▶ **PROBLEM DESCRIPTION**
Repeat the material below exactly, line for line.

▶ **SUPPLIED MATERIAL**
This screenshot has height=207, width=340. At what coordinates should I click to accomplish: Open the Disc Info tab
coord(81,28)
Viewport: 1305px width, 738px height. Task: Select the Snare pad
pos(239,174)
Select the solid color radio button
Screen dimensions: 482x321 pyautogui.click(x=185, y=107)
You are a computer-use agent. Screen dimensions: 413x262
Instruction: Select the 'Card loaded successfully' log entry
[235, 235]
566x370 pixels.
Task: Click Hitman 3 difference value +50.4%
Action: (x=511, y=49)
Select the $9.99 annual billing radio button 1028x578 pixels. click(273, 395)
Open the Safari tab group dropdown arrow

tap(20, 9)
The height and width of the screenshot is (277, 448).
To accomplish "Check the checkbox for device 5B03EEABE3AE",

▶ **RESULT OF THE TASK**
This screenshot has height=207, width=340. At what coordinates should I click to accomplish: Open the Disc Info tab
coord(81,28)
Viewport: 1305px width, 738px height. Task: Select the Snare pad
pos(239,174)
Select the solid color radio button
Screen dimensions: 482x321 pyautogui.click(x=185, y=107)
You are a computer-use agent. Screen dimensions: 413x262
Instruction: Select the 'Card loaded successfully' log entry
[235, 235]
566x370 pixels.
Task: Click Hitman 3 difference value +50.4%
Action: (x=511, y=49)
Select the $9.99 annual billing radio button 1028x578 pixels. click(273, 395)
Open the Safari tab group dropdown arrow

tap(20, 9)
The height and width of the screenshot is (277, 448).
To accomplish "Check the checkbox for device 5B03EEABE3AE",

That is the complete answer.